# WHAT THE EXERCISE ASKS
Write out the stretch from the start of the rows through the line containing "Department (75, 298)", both ends included and the request line kept, multiplying every coordinate in the answers by 1.8 and rounding to whole numbers, halves up. Leave the numbers in the request line unchanged.

Rows on where targets appear:
----
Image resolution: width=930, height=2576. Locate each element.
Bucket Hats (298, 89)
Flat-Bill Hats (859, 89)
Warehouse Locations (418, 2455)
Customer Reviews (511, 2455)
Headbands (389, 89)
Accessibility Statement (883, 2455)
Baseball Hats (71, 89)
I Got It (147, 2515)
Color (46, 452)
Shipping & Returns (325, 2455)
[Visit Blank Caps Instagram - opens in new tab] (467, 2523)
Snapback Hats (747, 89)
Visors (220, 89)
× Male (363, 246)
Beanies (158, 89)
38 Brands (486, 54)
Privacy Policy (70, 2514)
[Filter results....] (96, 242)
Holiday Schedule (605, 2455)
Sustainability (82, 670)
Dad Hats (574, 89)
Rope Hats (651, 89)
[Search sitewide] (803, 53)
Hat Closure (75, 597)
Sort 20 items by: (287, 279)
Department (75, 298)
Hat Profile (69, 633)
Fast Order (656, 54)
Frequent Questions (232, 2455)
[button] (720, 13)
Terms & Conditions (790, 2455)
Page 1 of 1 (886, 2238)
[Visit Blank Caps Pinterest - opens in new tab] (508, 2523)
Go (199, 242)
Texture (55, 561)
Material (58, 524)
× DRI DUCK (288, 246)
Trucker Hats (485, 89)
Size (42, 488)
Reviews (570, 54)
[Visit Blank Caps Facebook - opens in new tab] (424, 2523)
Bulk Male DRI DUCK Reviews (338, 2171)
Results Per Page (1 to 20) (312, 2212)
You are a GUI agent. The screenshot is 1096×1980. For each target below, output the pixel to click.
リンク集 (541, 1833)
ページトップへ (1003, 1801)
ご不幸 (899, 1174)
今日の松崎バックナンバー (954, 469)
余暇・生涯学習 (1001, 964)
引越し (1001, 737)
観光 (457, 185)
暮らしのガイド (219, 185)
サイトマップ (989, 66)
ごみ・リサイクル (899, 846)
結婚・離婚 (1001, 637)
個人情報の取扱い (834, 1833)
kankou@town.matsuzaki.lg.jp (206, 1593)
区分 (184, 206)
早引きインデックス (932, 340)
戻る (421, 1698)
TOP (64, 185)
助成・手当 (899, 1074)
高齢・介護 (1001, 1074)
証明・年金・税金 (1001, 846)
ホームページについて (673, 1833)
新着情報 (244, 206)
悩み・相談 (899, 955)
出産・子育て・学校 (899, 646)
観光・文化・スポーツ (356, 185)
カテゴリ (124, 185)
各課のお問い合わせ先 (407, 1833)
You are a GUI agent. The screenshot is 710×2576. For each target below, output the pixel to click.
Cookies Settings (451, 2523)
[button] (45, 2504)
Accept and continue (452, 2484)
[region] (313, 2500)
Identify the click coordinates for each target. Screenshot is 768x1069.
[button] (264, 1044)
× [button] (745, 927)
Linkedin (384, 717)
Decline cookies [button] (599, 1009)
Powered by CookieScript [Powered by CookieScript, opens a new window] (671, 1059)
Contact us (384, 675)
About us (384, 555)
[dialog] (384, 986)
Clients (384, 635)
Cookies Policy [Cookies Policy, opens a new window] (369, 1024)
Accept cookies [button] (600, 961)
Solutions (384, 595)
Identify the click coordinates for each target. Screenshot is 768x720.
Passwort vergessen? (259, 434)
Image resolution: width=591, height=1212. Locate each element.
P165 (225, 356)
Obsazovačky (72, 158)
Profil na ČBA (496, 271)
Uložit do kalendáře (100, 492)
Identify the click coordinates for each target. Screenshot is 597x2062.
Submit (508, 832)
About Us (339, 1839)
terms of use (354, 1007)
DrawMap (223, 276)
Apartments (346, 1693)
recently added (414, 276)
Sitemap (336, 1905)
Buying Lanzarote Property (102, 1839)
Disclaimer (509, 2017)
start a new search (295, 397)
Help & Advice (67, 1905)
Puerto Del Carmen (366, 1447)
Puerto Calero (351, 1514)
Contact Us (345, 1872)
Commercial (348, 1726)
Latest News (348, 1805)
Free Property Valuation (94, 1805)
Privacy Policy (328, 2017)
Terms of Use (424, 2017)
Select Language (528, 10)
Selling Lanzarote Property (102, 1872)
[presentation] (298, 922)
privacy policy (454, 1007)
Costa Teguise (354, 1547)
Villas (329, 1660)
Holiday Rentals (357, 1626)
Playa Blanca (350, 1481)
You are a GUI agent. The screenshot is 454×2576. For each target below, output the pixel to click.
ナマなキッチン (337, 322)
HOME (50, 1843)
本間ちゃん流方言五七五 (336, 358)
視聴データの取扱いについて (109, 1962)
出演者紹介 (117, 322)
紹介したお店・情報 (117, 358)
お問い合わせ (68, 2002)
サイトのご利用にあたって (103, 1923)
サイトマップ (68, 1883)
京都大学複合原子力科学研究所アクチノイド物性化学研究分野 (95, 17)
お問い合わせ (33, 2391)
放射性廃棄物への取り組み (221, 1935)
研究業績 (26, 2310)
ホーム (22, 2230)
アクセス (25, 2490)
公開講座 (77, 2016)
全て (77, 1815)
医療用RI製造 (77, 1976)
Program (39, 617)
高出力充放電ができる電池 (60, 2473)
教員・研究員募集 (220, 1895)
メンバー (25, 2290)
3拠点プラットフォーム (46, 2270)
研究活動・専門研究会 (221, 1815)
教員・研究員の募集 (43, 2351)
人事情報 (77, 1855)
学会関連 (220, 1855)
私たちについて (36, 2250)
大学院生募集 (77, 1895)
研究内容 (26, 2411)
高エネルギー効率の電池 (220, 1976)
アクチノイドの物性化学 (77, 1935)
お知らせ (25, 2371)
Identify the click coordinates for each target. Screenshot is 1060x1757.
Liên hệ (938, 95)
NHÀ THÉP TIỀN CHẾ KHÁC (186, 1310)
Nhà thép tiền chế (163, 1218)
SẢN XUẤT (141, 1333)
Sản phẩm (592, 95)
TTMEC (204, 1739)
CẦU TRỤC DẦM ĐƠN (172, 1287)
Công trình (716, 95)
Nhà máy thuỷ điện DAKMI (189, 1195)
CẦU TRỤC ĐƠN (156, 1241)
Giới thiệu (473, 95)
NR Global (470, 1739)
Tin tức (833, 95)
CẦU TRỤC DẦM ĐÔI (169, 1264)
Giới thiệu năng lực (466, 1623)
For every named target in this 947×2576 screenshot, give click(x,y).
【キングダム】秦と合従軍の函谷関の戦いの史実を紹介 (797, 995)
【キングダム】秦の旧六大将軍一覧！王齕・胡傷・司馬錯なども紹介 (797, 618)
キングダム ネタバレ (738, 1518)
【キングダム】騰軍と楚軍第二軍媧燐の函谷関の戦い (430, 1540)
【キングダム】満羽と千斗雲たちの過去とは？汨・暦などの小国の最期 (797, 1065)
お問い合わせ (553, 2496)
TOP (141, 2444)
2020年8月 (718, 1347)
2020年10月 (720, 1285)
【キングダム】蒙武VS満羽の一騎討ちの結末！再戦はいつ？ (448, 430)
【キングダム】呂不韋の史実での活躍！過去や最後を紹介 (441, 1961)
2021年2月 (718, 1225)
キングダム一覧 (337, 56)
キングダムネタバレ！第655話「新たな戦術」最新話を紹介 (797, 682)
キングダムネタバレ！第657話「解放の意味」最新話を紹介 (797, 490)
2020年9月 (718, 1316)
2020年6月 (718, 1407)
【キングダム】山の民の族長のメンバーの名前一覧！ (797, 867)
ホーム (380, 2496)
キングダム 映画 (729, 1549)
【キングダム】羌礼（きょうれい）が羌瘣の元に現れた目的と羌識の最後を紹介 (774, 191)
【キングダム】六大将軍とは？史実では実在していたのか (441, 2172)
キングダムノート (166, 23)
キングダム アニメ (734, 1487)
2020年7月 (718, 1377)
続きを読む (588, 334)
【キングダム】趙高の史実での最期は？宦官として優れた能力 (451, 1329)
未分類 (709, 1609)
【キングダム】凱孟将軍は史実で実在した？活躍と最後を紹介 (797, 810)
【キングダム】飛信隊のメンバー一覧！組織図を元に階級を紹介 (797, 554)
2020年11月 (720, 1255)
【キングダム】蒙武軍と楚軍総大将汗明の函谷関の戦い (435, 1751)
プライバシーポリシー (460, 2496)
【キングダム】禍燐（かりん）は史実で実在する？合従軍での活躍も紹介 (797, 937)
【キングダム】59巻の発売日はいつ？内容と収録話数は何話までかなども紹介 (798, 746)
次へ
----
# SOLUTION
Image resolution: width=930, height=2576. Locate each element.
Bucket Hats (536, 160)
Flat-Bill Hats (1546, 160)
Warehouse Locations (752, 4419)
Customer Reviews (920, 4419)
Headbands (700, 160)
Accessibility Statement (1589, 4419)
Baseball Hats (128, 160)
I Got It (265, 4527)
Color (83, 814)
Shipping & Returns (585, 4419)
[Visit Blank Caps Instagram - opens in new tab] (841, 4541)
Snapback Hats (1345, 160)
Visors (396, 160)
× Male (653, 443)
Beanies (284, 160)
38 Brands (875, 97)
Privacy Policy (126, 4525)
[Filter results....] (173, 436)
Holiday Schedule (1089, 4419)
Sustainability (148, 1206)
Dad Hats (1033, 160)
Rope Hats (1172, 160)
[Search sitewide] (1445, 95)
Hat Closure (135, 1075)
Sort 20 items by: (517, 502)
Department (135, 536)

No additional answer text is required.